The claims of the union and pilots are all aimed at the plan to redefine Air France's corporate policy, which aims not to return the planes only to Paris or Amsterdam, keeping them almost always in the air, to a radical reduction in hotel expenses crew and work contracts stipulated according to local market standards. The translation is that, at least in theory, there will be recruitments of Portuguese pilots from the company's base in the Iberian country.

“Today Alexandre De Juniac, president of Air France, wants to invest one billion euros in the creation of an entity based in Portugal whose objectives are relocation, social dumping and the avoidance of taxes and social burdens which weigh heavily on France ”. These are the reasons for the protest of the French aviators, clearly explained by Guillaume Schmid, the spokesman for the pilots of the Snpl union to France Info. While De Juniac replies - ironically - that "if you could make a low cost airline with the operating rules of a traditional company, I think by now we would have known”. 

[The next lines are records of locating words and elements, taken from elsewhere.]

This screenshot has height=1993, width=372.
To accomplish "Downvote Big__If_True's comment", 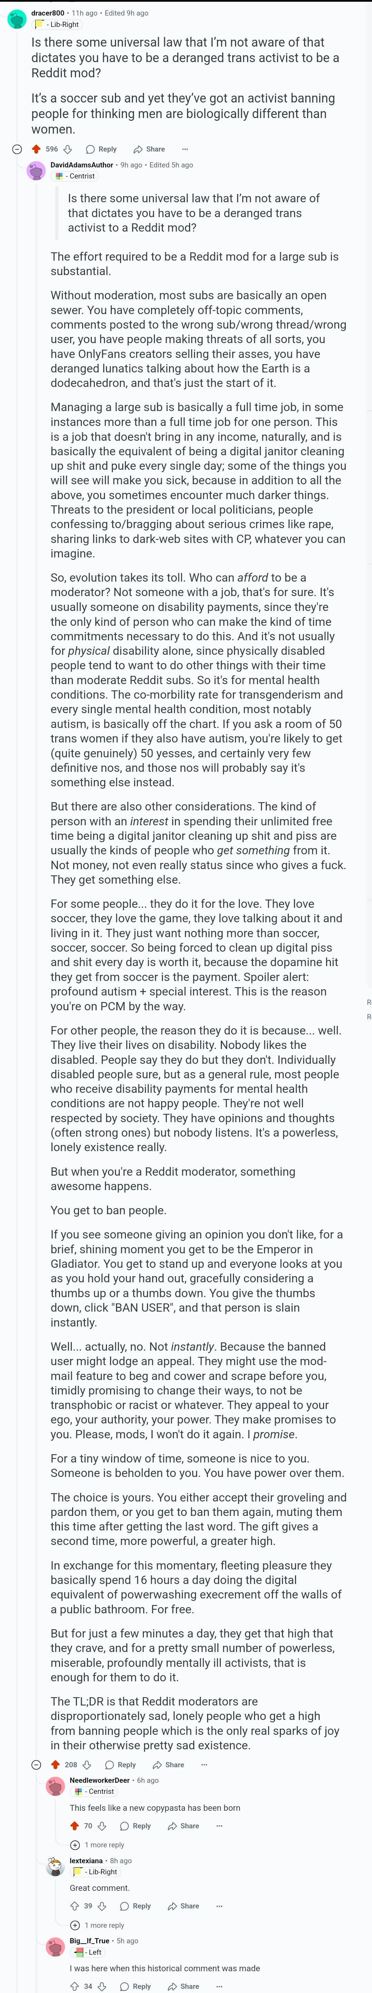I will (x=101, y=1986).
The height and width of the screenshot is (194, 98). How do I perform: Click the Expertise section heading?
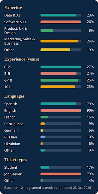(x=13, y=8)
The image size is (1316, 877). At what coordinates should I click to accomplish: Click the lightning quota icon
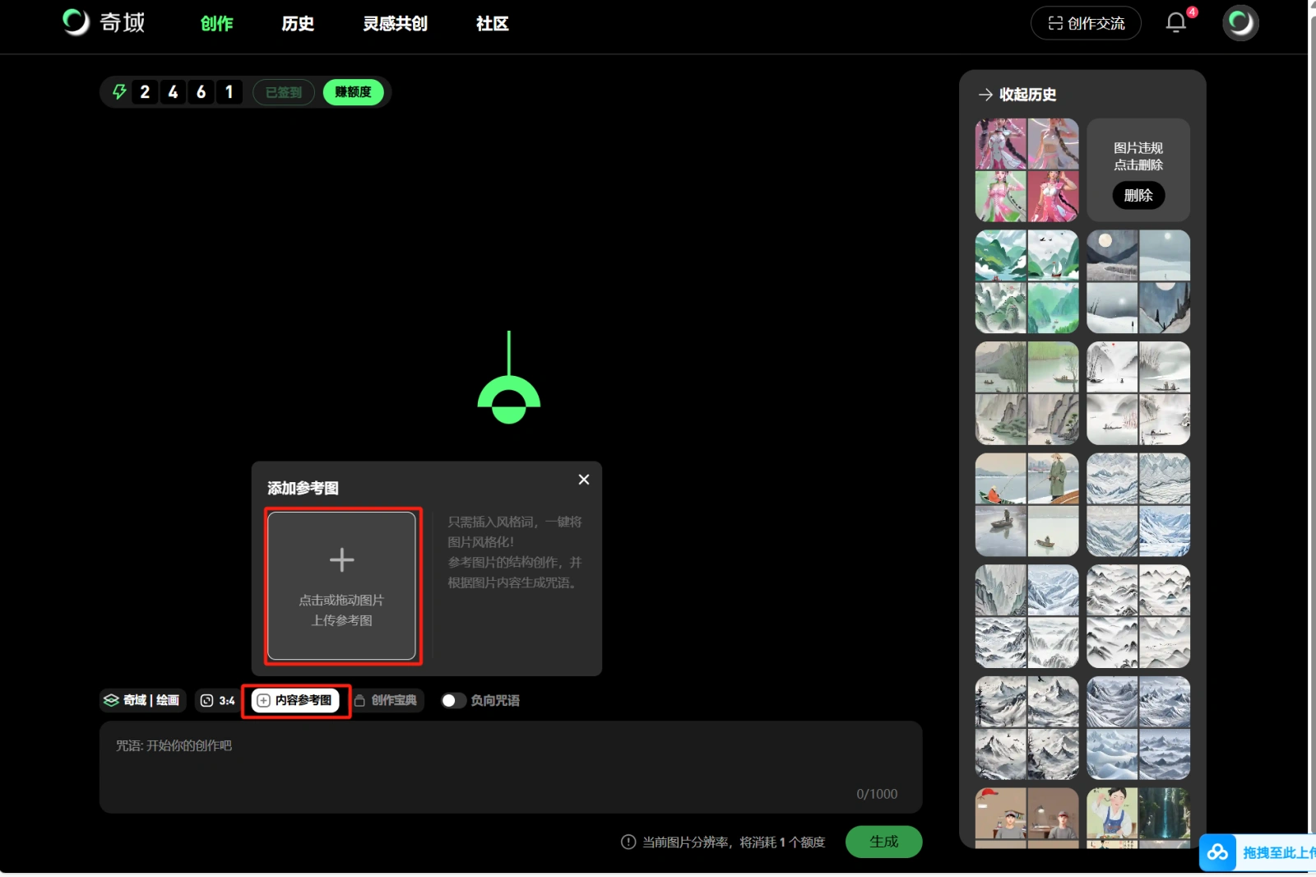(119, 92)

The two fronts, that of the pilots and that of company management, face each other on an issue that goes beyond the modernization or otherwise of a company. In fact, on the one hand there is certainly the resistance of the staff to give up prerogatives and guarantees established over years of work, denouncing an ever guilty reluctance to progress and change. On the other hand, however, there is a company policy - it has been repeated, in red for over 10 years - which pretended for too long that low cost airlines were a non-lasting reality, and which certainly would not have influenced the objectives in the slightest of the traditional national airlines, above all Air France.